Transcribe only the lines in the data below falling between the line with "Task: Expand the GitHub, Inc folder" and the line with "Given: Uncheck the Generated alarm checkbox", including those two lines, and leave out any picture.

(Dataset entries)

┄┄┄┄┄┄

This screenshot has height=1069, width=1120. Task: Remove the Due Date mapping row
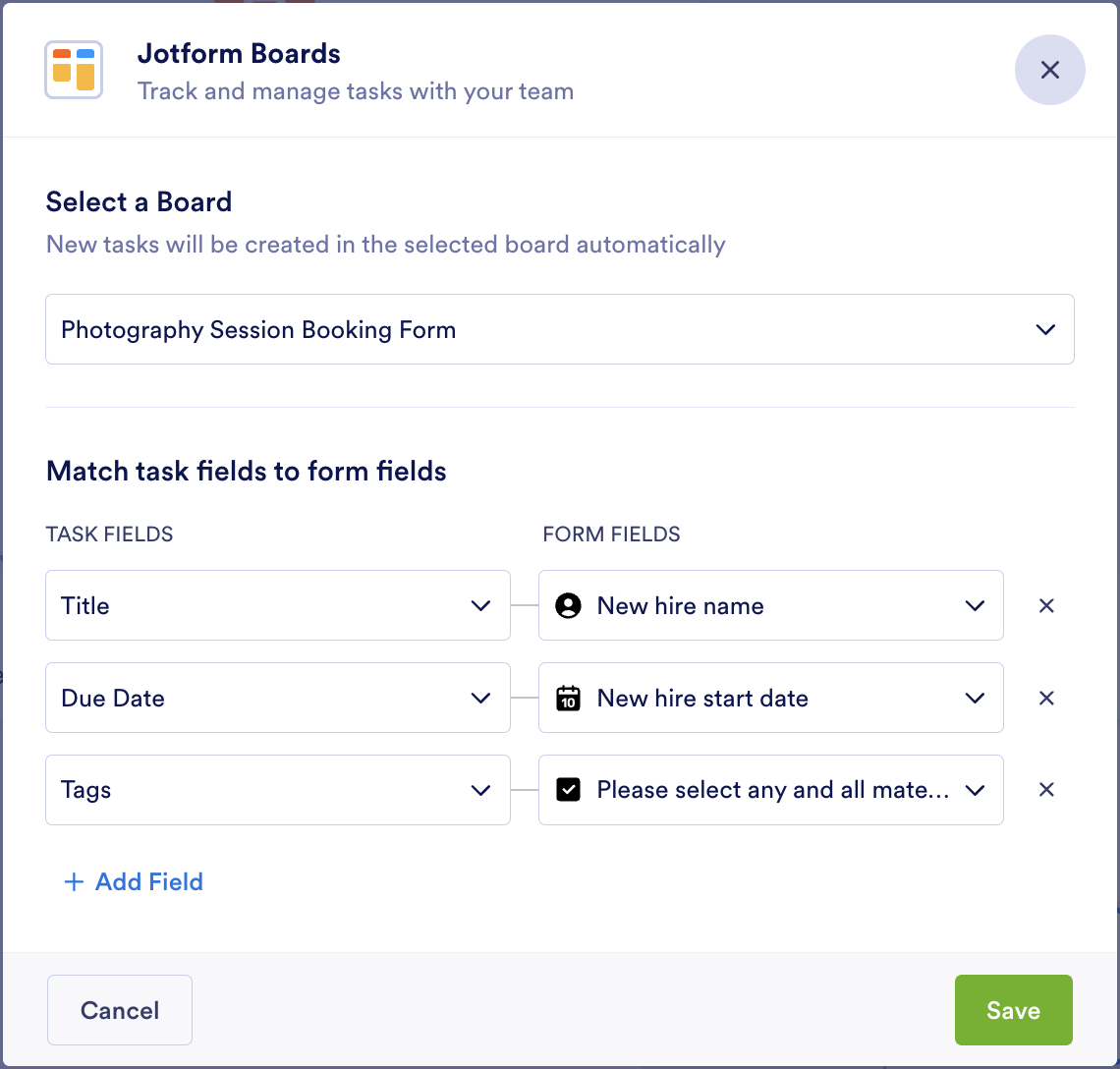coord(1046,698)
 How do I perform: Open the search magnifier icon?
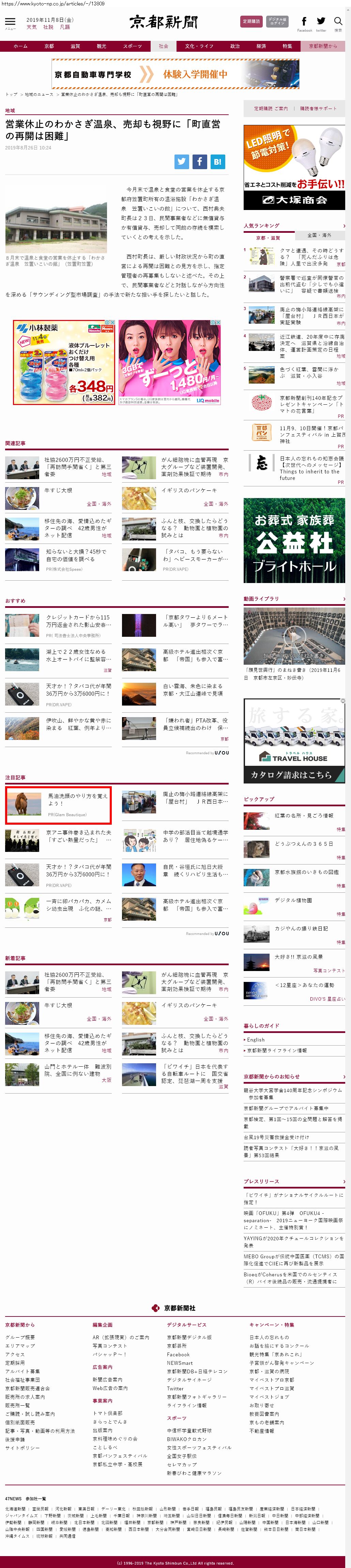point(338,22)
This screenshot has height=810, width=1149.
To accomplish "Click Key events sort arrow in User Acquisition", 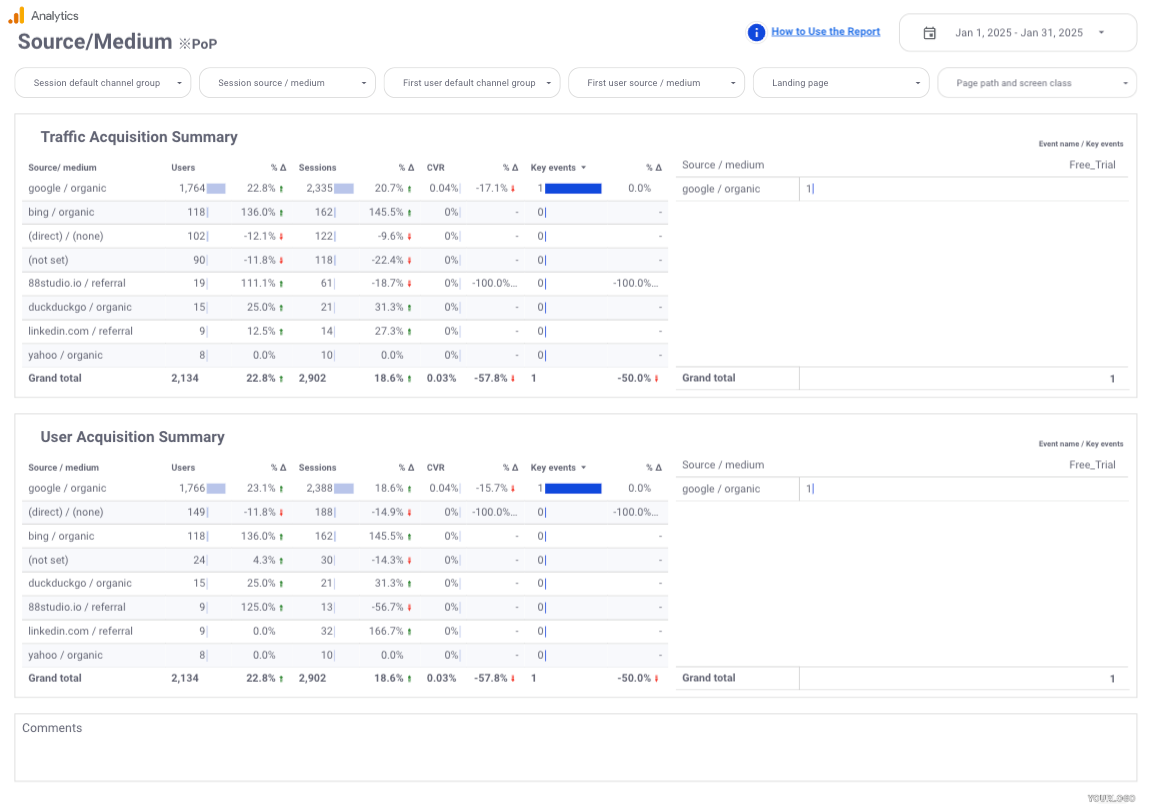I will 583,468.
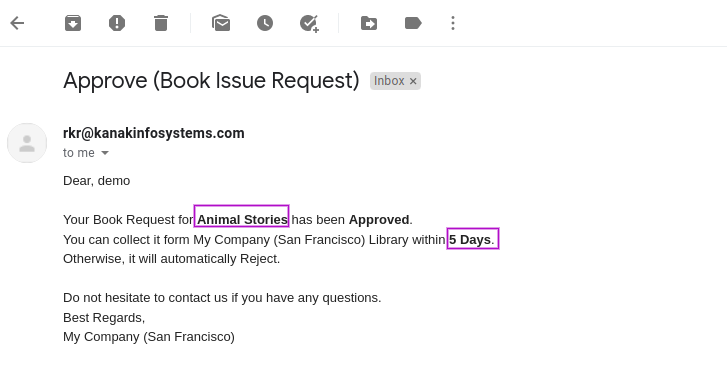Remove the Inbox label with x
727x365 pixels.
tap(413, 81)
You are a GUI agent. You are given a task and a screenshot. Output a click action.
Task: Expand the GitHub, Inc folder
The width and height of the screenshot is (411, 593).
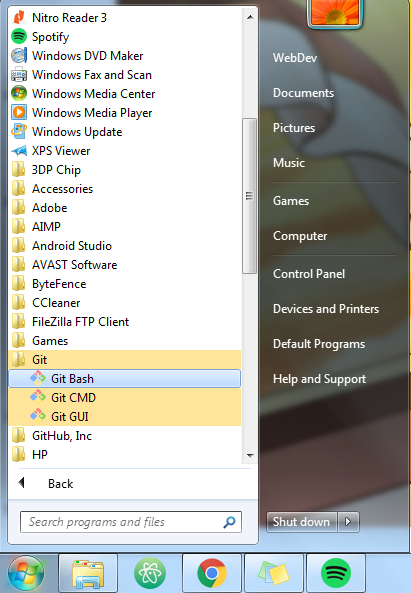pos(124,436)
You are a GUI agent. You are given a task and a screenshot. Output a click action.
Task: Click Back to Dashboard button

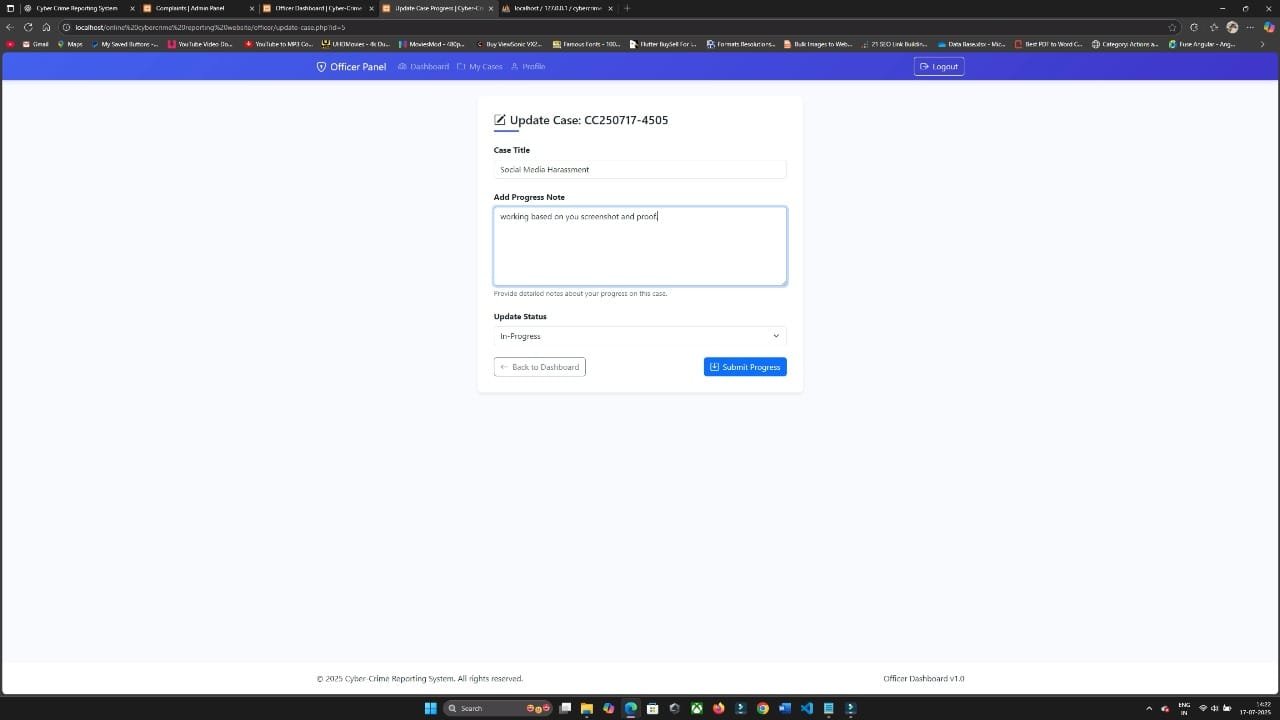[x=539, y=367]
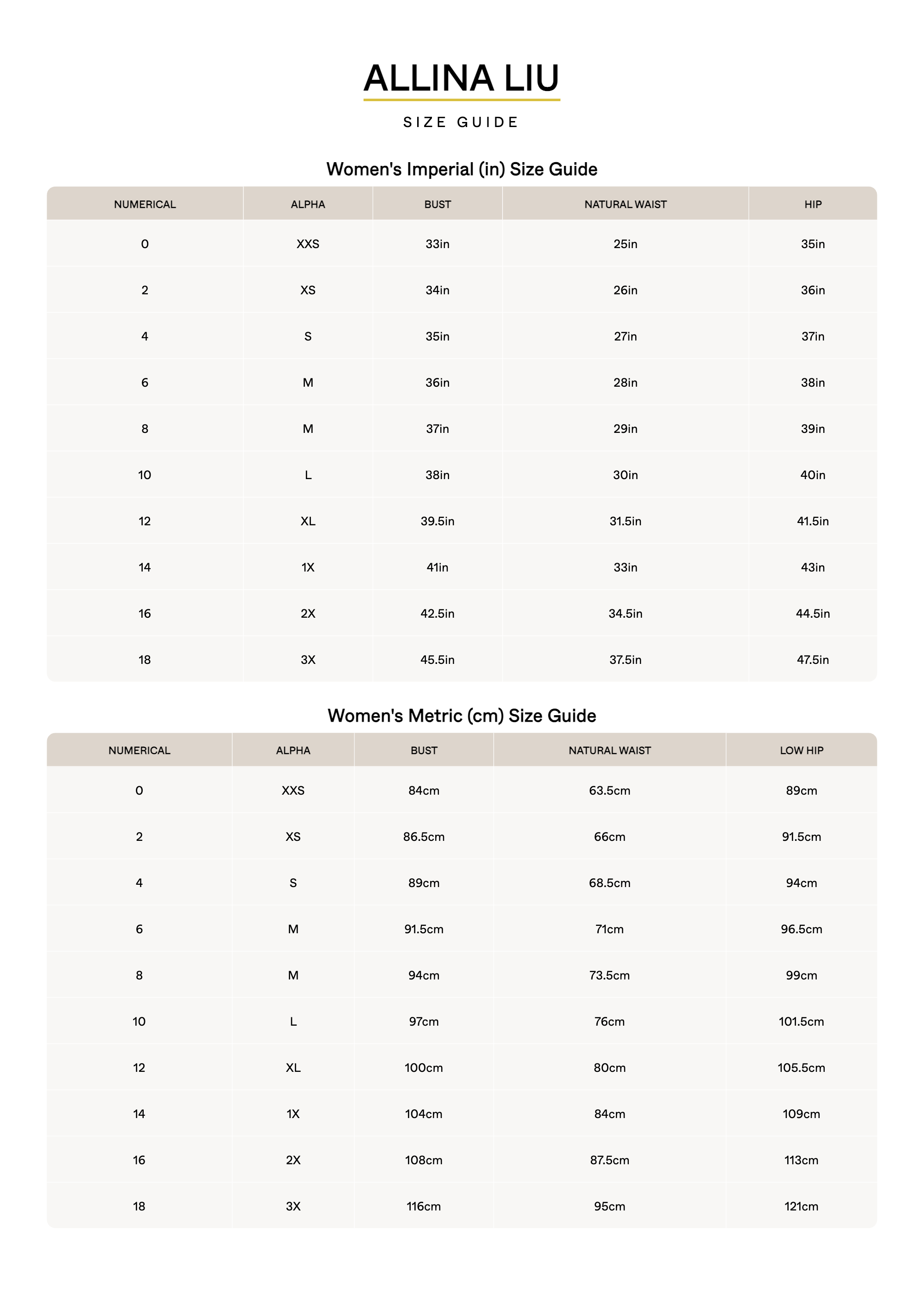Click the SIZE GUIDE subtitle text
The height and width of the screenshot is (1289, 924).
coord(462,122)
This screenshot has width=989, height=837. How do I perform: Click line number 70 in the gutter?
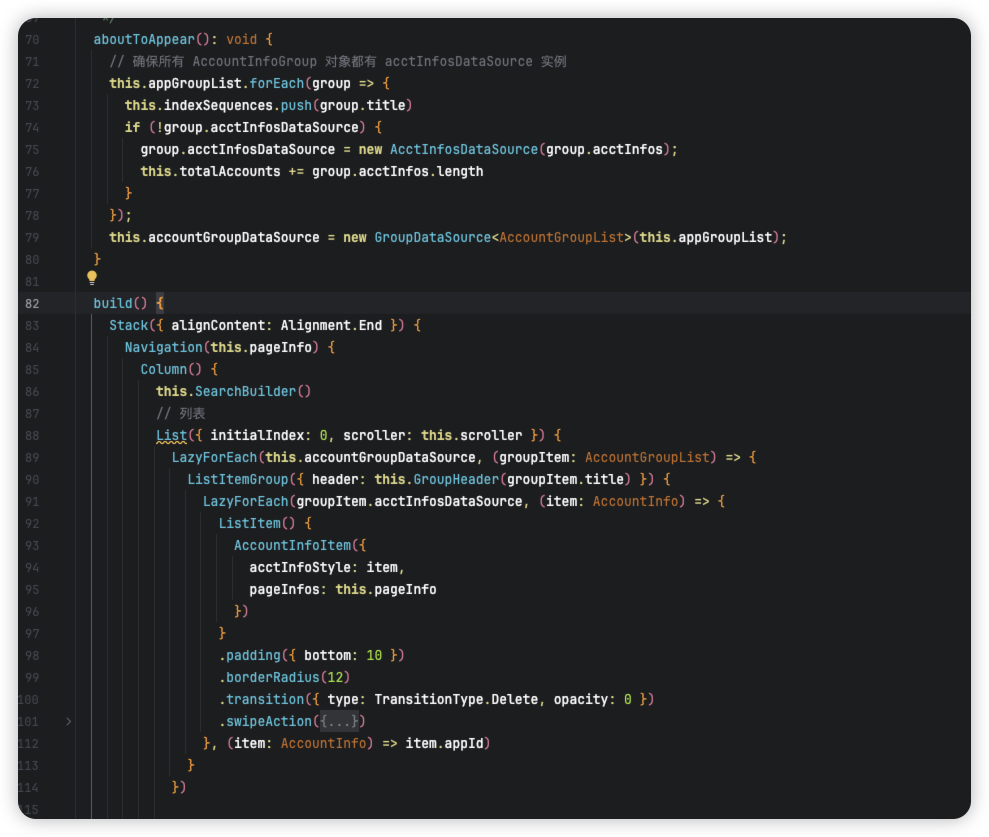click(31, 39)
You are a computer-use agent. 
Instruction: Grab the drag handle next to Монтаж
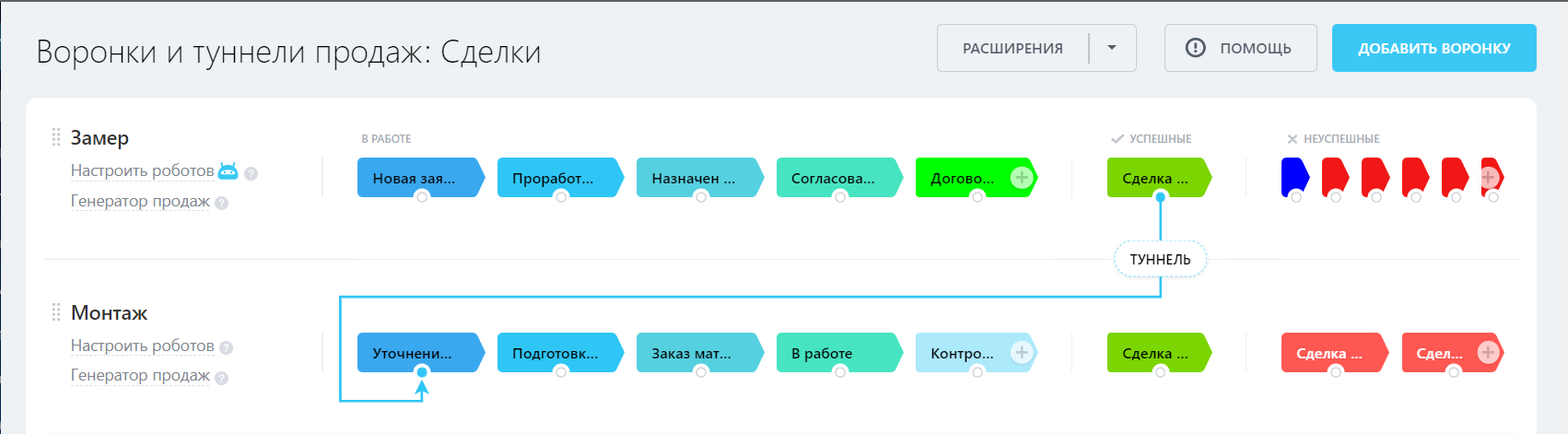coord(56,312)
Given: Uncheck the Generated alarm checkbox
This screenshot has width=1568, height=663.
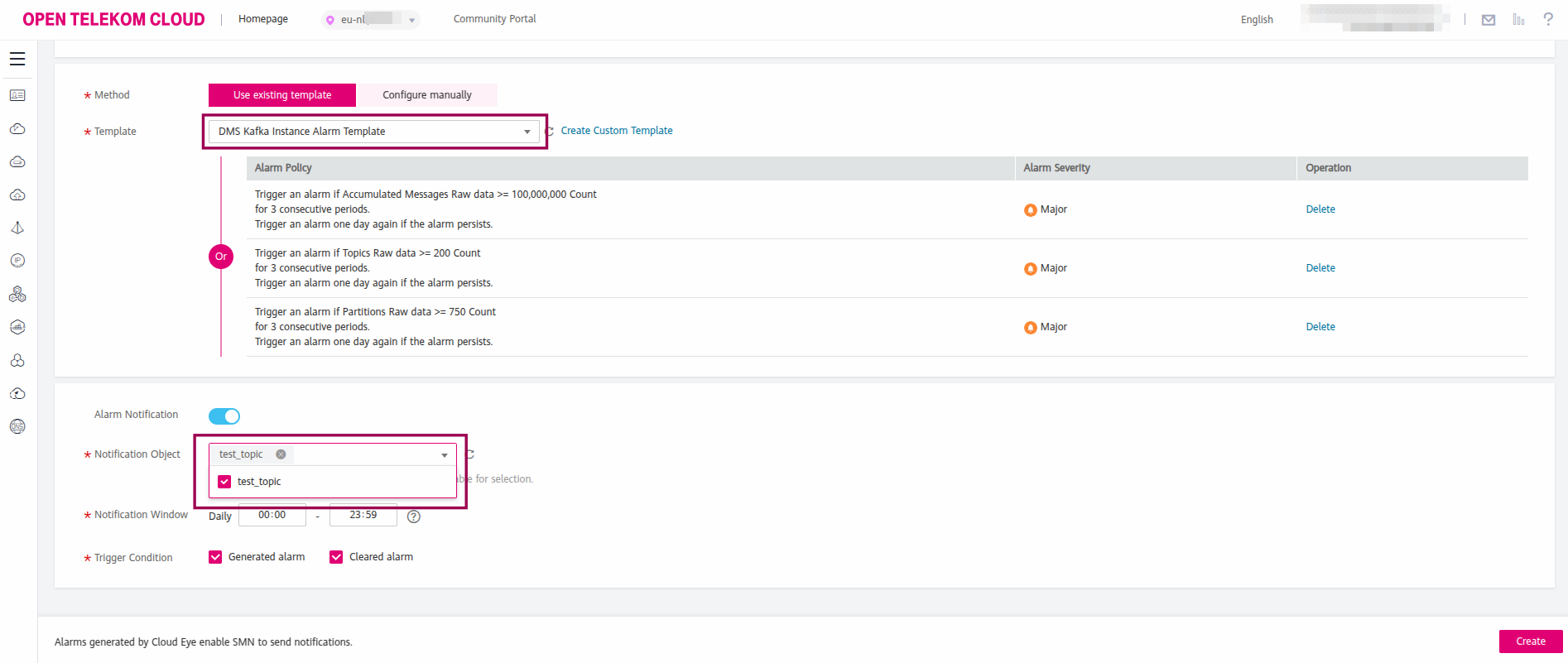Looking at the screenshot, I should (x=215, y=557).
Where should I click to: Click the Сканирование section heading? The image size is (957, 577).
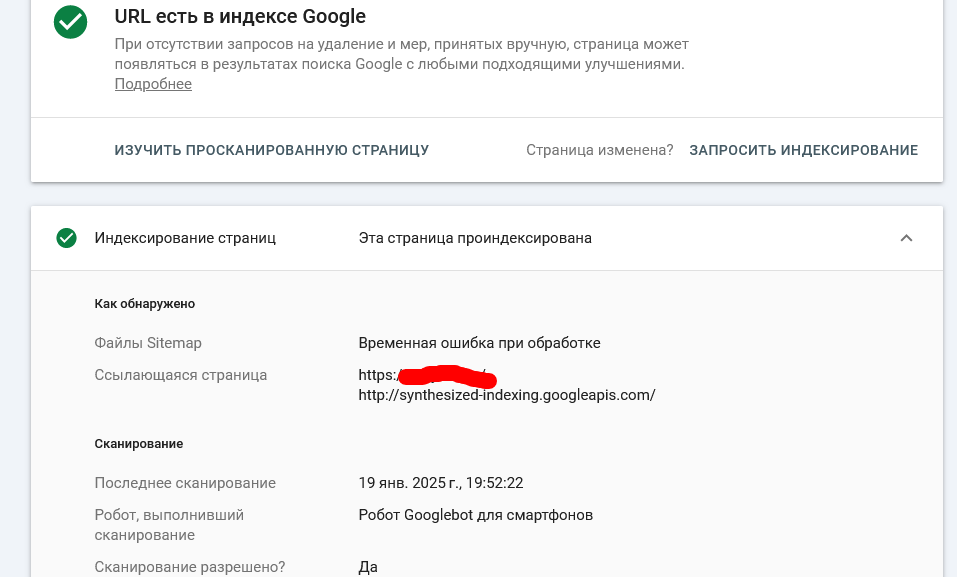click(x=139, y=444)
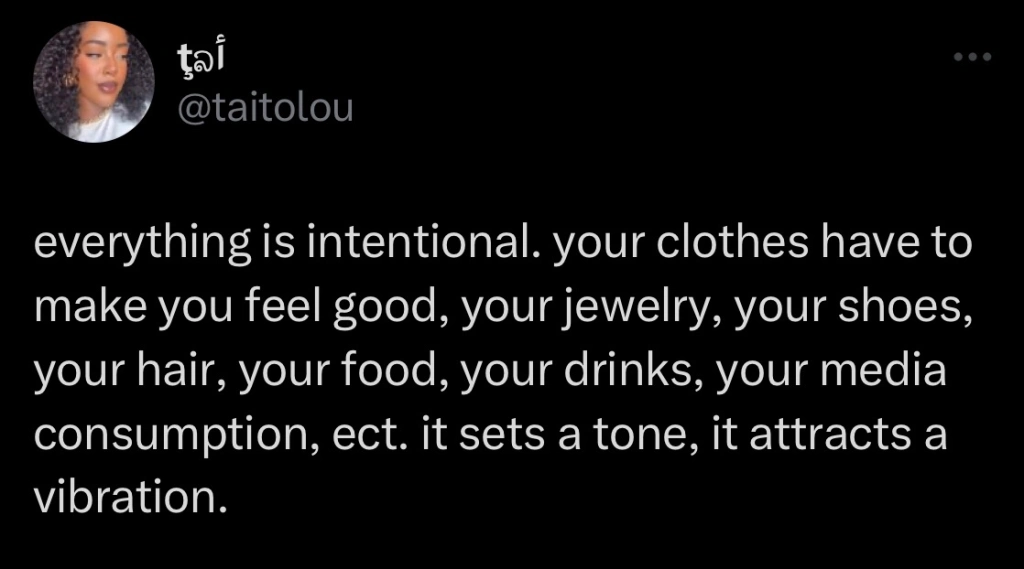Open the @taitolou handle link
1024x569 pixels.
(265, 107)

┄┄┄┄┄┄

→ Result
Task: Expand the GitHub, Inc folder
The width and height of the screenshot is (411, 593).
pos(124,436)
You are a GUI agent. You are given a task and a screenshot. Output a click action.
Task: Click Back to Dashboard button

[x=539, y=367]
Click the SIZE GUIDE subtitle text
The height and width of the screenshot is (1289, 924).
coord(462,122)
This screenshot has width=989, height=837. How do I perform: Click line number 70 in the gutter?
click(31, 39)
You are a computer-use agent. 
Instruction: Grab the drag handle next to Монтаж
coord(56,312)
Given: Uncheck the Generated alarm checkbox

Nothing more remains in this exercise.